Defining the Akt1 interactome data and delineating alterations in its composition as a function of cell cycle progression

• Main Authors: Shweta Duggal, Noor Jailkhani, Mukul Kumar Midha, Kanury V.S. Rao, Ajay Kumar
• Format: Article
• Language: English
• Published: Elsevier 2017-04-01
• Series: Data in Brief
• Subjects: Akt1; Cell cycle; Interactome; SILAC; AP-MS
• Online Access: http://www.sciencedirect.com/science/article/pii/S2352340917300379

Akt1 is a multi-functional protein implicated in key cellular processes including regulation of proliferation, survival, metabolism and protein synthesis. Its functional diversity results through interactions with other proteins which change with changing context. This study was designed to capture proteins, which interact with Akt1 as the cell cycle progresses from G0 to G1S and then G2 phase. Such an insight might help us understand the role of Akt1 in cell cycle, which as of now is not well explored. Akt1 expressing HEK 293 cells were cultured in light, medium and heavy labeled SILAC media. Normal lysine and arginine were incorporated as light labels; 6 Da (Dalton) heavier isotopes of the same amino acids were used as medium labels; while for heavy labeling the isotopes were 8 and 10 Da heavier. Light labeled cells were arrested in G0 phase while medium and heavy labeled cells were arrested in G2 and G1S phases, respectively.
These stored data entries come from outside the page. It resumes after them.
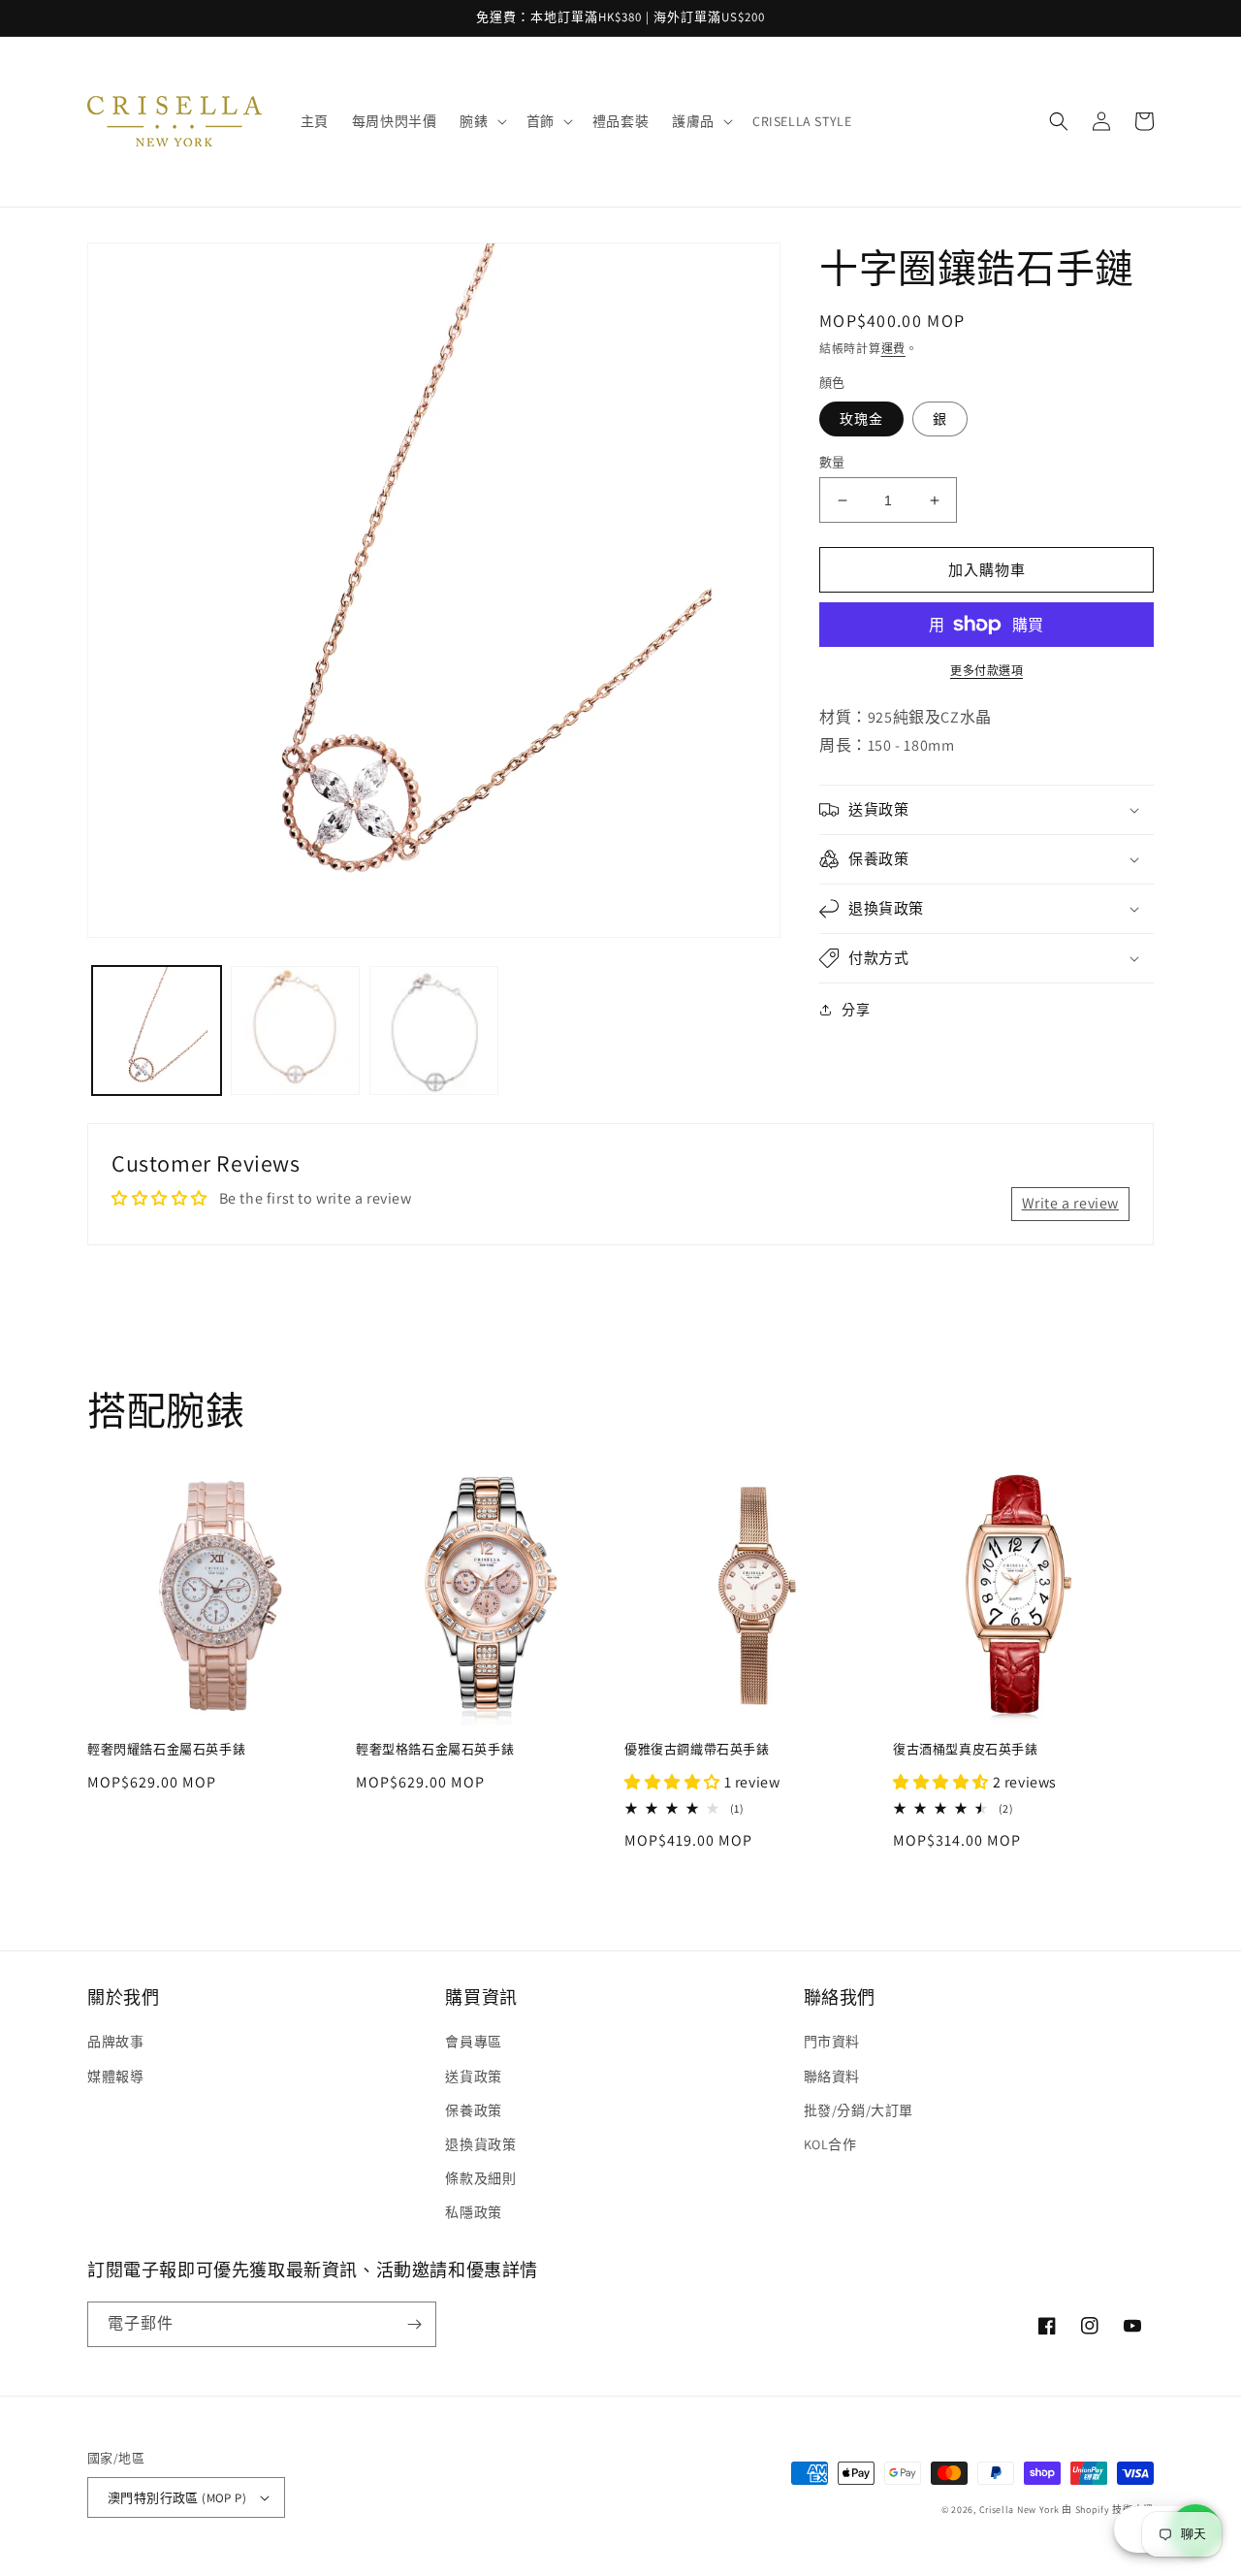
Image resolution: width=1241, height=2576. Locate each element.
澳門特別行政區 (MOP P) (177, 2498)
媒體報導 (115, 2076)
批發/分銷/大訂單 (858, 2110)
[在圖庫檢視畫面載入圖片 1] (156, 1030)
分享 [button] (856, 1009)
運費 (893, 348)
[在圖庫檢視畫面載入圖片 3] (433, 1030)
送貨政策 (473, 2076)
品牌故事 (115, 2041)
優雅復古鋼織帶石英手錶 (697, 1749)
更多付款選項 (986, 670)
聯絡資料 (832, 2076)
Equal number of cells from each phase was pooled, lysed and subjected to Affinity Purification coupled to Mass Spectroscopy (AP-MS). The obtained Akt1 protein partners were observed to change as the cell cycle progressed from G0 to G1S and then to G2 phase. Additionally, SILAC labeling aided in quantitative estimation of changing association of a number of proteins which were common to two or more phases, with Akt1. Data are available via ProteomeXchange with identifier PXD005557.